-- Problem requirements --
Can you return the passage of the Photoshop painting walkthrough starting at "Here I'm going" and ending at "that magnification throughout.", word for word?

-- Extracted text --
_ _ _

Here I'm going to try to explain my Photoshop painting process, from first doodle through to a finished painting. As I go along, I'll detail both what's happening on the canvas and what's going around my head. I'll be working on a 2480 x 3508 pixel canvas ( A4 at 300dpi ). This is a high enough resolution should I ever want to print or publish the image in the future, but also fits nicely on my monitor at 25% magnification, which allows me to see the whole image as I work. Except where stated in the text, the painting is being worked on at that magnification throughout.
A note on brushes
I use my own custom brushes for all my painting, though I'm not going to go into any detail on brush creation during this walkthrough. There are two reasons for this - firstly, there are plenty of excellent brush tutorials out there already and I don't feel that I have much to add to the information already available, and secondly, Photoshop's brush engine is very easy to use and I hope anyone with an interest in custom brushes will take the time to experiment with the settings on offer to find their own custom brush settings; it really is a lot of fun, and certainly the best way to learn.The brushes I use fall into three basic categories - soft edge, hard edge and texture. I'll mention which I'm using as I go along and it really doesn't matter exactly what brush is being used as long as they fit into those basic categories. The standard airbrush, Dense Stipple 56 ( Natural Brushes set ) and Rolled Rag - Terry 120 ( Faux Finish set ) Photoshop defaults will do just as good a job as any fancy custom creation if used correctly.Whatever brush I'm using, I have my graphic tablet set up the same; stylus pressure controls opacity and nothing else. I use the square bracket keyboard shortcuts to control the size of my brush while I work, and I vary this regularly to break up the marks I'm making.One final brush setting to be aware of is texture. I use this a lot to help break up my brush marks, and it's worth spending some time experimenting with this area of the brushes palette to see what kind of effects can be had. Again, the Photoshop defaults are perfecty acceptable in most situations, particularly the Texture Fill and Rock Pattern sets.

_ _ _

-- Records --
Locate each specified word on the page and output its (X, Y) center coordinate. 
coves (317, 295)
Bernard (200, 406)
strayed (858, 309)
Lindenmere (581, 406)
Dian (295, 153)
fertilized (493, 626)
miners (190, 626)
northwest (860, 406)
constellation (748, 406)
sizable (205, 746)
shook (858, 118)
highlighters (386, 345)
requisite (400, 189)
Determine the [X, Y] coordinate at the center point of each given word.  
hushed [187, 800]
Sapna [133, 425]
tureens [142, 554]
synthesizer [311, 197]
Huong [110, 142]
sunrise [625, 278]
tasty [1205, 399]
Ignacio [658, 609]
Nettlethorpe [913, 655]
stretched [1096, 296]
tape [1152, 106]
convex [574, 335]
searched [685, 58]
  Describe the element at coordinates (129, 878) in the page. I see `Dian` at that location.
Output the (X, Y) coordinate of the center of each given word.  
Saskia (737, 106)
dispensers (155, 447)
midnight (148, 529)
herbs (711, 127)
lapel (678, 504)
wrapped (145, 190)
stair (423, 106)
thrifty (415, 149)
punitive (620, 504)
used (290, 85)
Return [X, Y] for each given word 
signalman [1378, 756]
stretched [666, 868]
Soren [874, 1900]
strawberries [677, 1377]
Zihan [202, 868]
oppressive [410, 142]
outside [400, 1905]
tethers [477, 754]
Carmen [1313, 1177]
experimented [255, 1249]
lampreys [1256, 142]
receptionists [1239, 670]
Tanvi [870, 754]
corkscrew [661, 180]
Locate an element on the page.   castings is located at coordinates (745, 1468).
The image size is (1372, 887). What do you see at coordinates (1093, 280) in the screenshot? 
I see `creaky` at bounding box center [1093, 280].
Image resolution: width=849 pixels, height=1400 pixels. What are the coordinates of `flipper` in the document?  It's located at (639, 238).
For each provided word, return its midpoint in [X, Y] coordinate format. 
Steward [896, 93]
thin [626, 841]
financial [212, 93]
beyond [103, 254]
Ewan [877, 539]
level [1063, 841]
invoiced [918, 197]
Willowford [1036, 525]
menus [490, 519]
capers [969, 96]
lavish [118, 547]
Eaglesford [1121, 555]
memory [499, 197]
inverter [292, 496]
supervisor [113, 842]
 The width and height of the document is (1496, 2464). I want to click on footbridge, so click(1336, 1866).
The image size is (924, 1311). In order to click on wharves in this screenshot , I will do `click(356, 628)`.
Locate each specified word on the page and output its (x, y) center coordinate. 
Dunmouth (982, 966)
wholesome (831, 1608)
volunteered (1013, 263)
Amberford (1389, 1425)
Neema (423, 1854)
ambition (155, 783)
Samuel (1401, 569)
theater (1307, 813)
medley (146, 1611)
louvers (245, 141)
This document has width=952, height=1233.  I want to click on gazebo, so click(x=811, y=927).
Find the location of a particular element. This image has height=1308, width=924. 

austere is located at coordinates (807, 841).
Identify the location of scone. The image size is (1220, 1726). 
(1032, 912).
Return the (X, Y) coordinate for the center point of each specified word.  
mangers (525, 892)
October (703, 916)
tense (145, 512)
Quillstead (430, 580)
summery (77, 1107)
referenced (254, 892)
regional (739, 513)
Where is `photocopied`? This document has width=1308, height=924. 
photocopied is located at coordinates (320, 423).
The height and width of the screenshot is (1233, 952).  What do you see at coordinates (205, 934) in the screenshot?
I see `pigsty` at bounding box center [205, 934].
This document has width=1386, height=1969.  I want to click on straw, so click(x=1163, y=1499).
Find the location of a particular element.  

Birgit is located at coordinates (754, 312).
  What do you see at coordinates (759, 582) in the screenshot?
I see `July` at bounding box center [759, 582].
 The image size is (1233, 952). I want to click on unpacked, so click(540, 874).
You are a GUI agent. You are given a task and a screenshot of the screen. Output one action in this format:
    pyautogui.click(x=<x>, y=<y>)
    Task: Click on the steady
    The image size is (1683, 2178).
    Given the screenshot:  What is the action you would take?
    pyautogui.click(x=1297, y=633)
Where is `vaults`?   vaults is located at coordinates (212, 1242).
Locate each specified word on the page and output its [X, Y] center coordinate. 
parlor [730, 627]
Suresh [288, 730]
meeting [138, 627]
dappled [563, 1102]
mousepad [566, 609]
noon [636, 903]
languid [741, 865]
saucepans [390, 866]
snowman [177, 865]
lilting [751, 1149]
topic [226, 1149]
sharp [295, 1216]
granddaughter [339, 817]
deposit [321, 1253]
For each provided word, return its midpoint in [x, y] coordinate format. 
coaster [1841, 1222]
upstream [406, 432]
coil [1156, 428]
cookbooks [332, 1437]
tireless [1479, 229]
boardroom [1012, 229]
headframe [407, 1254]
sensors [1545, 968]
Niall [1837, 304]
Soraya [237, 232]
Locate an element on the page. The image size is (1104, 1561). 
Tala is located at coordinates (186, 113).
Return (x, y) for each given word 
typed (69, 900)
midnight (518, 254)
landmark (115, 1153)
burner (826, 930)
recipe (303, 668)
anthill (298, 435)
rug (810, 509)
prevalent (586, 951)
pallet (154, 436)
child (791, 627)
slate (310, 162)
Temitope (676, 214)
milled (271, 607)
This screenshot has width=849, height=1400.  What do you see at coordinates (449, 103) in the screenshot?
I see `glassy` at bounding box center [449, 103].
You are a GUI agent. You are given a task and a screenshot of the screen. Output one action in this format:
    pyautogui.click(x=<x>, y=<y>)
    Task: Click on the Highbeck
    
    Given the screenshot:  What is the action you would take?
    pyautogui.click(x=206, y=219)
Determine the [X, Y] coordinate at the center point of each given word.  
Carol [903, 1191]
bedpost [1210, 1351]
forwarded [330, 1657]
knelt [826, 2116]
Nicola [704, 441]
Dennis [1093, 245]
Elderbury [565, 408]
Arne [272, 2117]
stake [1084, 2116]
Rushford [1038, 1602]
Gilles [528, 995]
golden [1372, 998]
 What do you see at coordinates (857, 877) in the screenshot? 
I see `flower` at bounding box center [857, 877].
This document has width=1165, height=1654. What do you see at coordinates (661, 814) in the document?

_ _ _

-- Answer to this task --
Here I'm going to try to explain my Photoshop painting process, from first doodle through to a finished painting. As I go along, I'll detail both what's happening on the canvas and what's going around my head. I'll be working on a 2480 x 3508 pixel canvas ( A4 at 300dpi ). This is a high enough resolution should I ever want to print or publish the image in the future, but also fits nicely on my monitor at 25% magnification, which allows me to see the whole image as I work. Except where stated in the text, the painting is being worked on at that magnification throughout.